Migrating from v1 to v2
v2 introduces three breaking changes with more secure defaults:
1. Introspection fields are no longer fully ignored
v1: All __-prefixed fields (__typename, __schema, __type) were ignored during depth calculation.
v2: Only __typename is ignored by default. __schema and __type now count toward depth, preventing deeply nested introspection queries from bypassing the depth limit.
To restore v1 behavior:
depthLimit(10, { ignoreIntrospection: "all" });2. @depth directives can no longer relax the global limit
v1: A @depth(max: 50) directive could override a global maxDepth: 10, allowing that subtree to nest up to 50 levels deep.

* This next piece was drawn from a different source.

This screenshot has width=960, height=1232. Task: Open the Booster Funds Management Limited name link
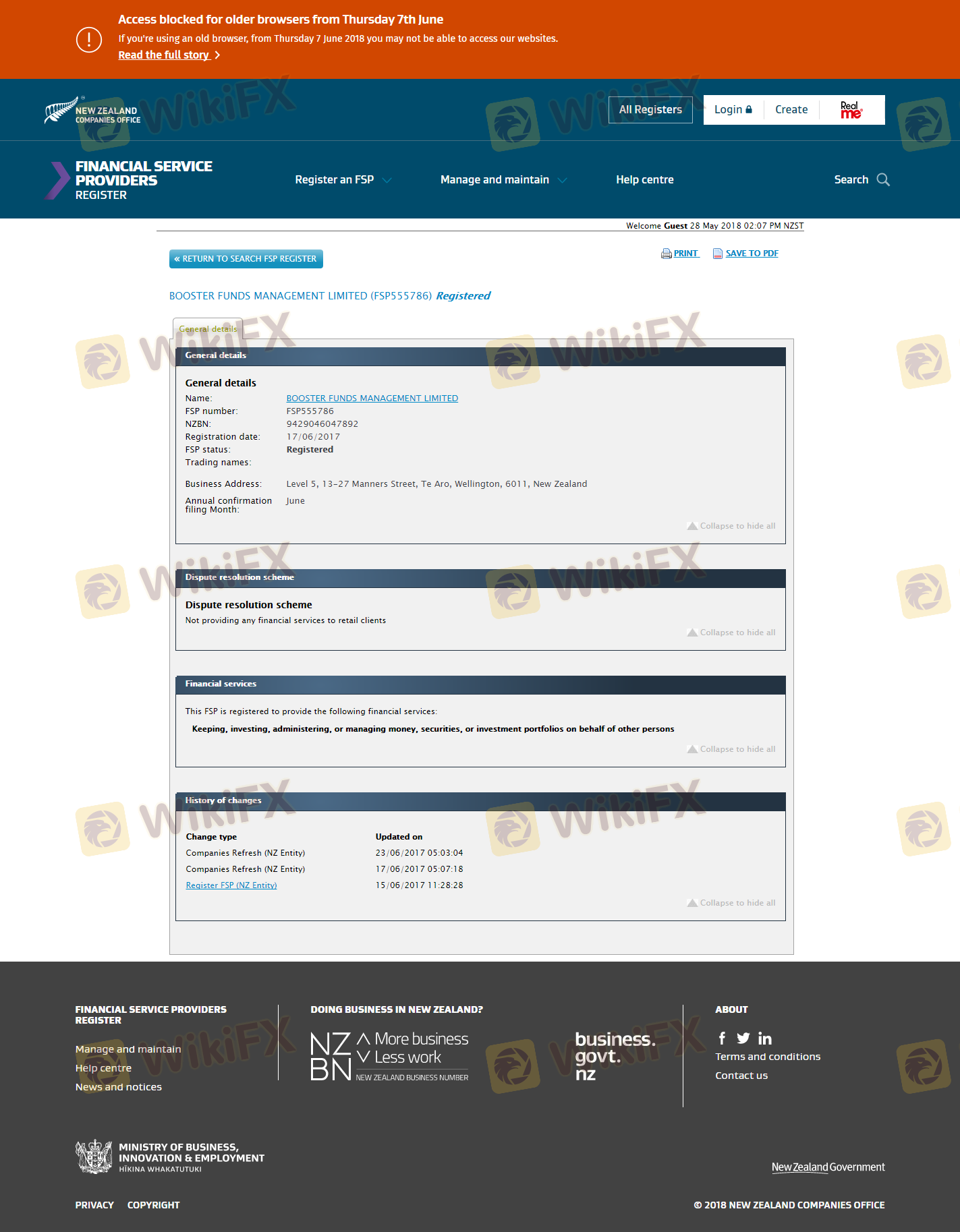372,399
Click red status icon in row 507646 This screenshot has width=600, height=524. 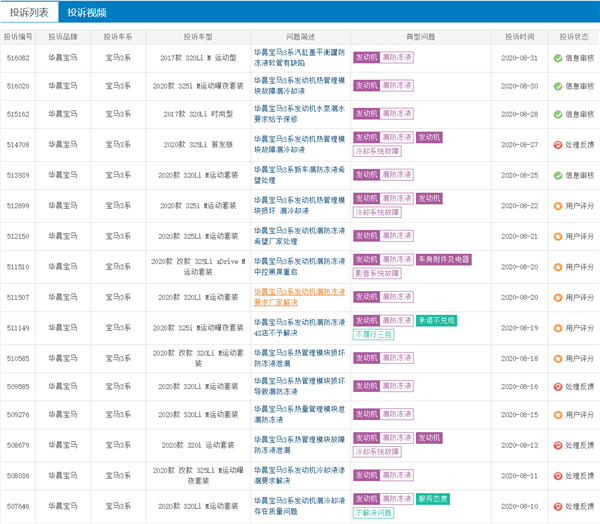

v2: By default (directiveMode: "cap"), directives can only tighten below the global max. A @depth(max: 50) with maxDepth: 10 caps at 10.
To restore v1 behavior:
depthLimit(10, { directiveMode: "override", useDirective: true });3. Short-circuit traversal on violations
v1: The engine always traversed the full query, even after detecting a violation.
v2: When no callback is provided, the engine stops traversal immediately on the first violation. This is a performance improvement and DoS protection — a deeply nested query with a small maxDepth no longer burns CPU traversing thousands of levels.
Impact: This is transparent to most users. The only observable difference is that error messages may report the depth at the first violation rather than the deepest violation when multiple branches exceed the limit. If you need the true maximum depth, provide a callback.
Related Packages
This package is part of a suite of GraphQL security tools that work independently or together to protect your API:
| Package | Purpose |
|---|---|
| graphql-query-complexity-esm | Complexity analysis — assign cost scores to fields and reject expensive queries |
| graphql-rate-limit-redis-esm | Rate limiting — Redis-backed per-field rate limiting via @rateLimit directive |
Recommended layering: Use depth limiting as a fast, cheap first gate, complexity analysis for fine-grained cost control, and rate limiting for per-client throttling.